*** Opening of Supplied entries ***
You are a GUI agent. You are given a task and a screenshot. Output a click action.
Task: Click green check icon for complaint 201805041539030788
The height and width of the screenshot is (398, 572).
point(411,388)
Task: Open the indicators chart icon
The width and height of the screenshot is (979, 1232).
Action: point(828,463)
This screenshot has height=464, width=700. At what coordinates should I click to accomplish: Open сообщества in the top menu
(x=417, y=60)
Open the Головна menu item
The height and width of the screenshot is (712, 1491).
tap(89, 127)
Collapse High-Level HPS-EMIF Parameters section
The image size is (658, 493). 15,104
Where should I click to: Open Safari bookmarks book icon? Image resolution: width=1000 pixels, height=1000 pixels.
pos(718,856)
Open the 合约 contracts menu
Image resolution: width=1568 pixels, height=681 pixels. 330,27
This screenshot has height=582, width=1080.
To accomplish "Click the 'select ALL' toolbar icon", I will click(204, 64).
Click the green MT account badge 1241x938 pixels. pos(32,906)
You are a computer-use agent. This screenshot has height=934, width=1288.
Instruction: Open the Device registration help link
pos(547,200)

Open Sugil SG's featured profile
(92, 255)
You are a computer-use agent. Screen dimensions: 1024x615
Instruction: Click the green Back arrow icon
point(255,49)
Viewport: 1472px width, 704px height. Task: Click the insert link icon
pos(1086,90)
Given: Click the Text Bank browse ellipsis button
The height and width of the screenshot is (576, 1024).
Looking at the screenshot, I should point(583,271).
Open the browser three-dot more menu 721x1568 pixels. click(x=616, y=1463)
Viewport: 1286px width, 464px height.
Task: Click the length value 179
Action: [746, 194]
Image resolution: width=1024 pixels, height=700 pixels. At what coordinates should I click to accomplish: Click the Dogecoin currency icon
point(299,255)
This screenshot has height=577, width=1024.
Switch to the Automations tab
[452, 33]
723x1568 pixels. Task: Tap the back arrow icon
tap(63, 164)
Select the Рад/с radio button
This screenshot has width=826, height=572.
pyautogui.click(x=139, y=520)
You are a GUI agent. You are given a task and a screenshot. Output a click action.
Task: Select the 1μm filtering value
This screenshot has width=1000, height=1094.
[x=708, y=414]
*** Close of Supplied entries ***
__Work request__
Each line above should be reproduced exactly, with nothing omitted.

__Answer to this problem__
You are a GUI agent. You are given a task and a screenshot. Output a click action.
Task: Click green check icon for complaint 201805041539030788
The height and width of the screenshot is (398, 572).
point(411,388)
Task: Open the indicators chart icon
The width and height of the screenshot is (979, 1232).
Action: point(828,463)
This screenshot has height=464, width=700. At what coordinates should I click to accomplish: Open сообщества in the top menu
(x=417, y=60)
Open the Головна menu item
The height and width of the screenshot is (712, 1491).
tap(89, 127)
Collapse High-Level HPS-EMIF Parameters section
The image size is (658, 493). 15,104
Where should I click to: Open Safari bookmarks book icon? Image resolution: width=1000 pixels, height=1000 pixels.
pos(718,856)
Open the 合约 contracts menu
Image resolution: width=1568 pixels, height=681 pixels. 330,27
This screenshot has height=582, width=1080.
To accomplish "Click the 'select ALL' toolbar icon", I will click(204, 64).
Click the green MT account badge 1241x938 pixels. pos(32,906)
You are a computer-use agent. This screenshot has height=934, width=1288.
Instruction: Open the Device registration help link
pos(547,200)

Open Sugil SG's featured profile
(92, 255)
You are a computer-use agent. Screen dimensions: 1024x615
Instruction: Click the green Back arrow icon
point(255,49)
Viewport: 1472px width, 704px height. Task: Click the insert link icon
pos(1086,90)
Given: Click the Text Bank browse ellipsis button
The height and width of the screenshot is (576, 1024).
Looking at the screenshot, I should point(583,271).
Open the browser three-dot more menu 721x1568 pixels. click(x=616, y=1463)
Viewport: 1286px width, 464px height.
Task: Click the length value 179
Action: [746, 194]
Image resolution: width=1024 pixels, height=700 pixels. At what coordinates should I click to accomplish: Click the Dogecoin currency icon
point(299,255)
This screenshot has height=577, width=1024.
Switch to the Automations tab
[452, 33]
723x1568 pixels. Task: Tap the back arrow icon
tap(63, 164)
Select the Рад/с radio button
This screenshot has width=826, height=572.
pyautogui.click(x=139, y=520)
You are a GUI agent. You are given a task and a screenshot. Output a click action.
Task: Select the 1μm filtering value
This screenshot has width=1000, height=1094.
[x=708, y=414]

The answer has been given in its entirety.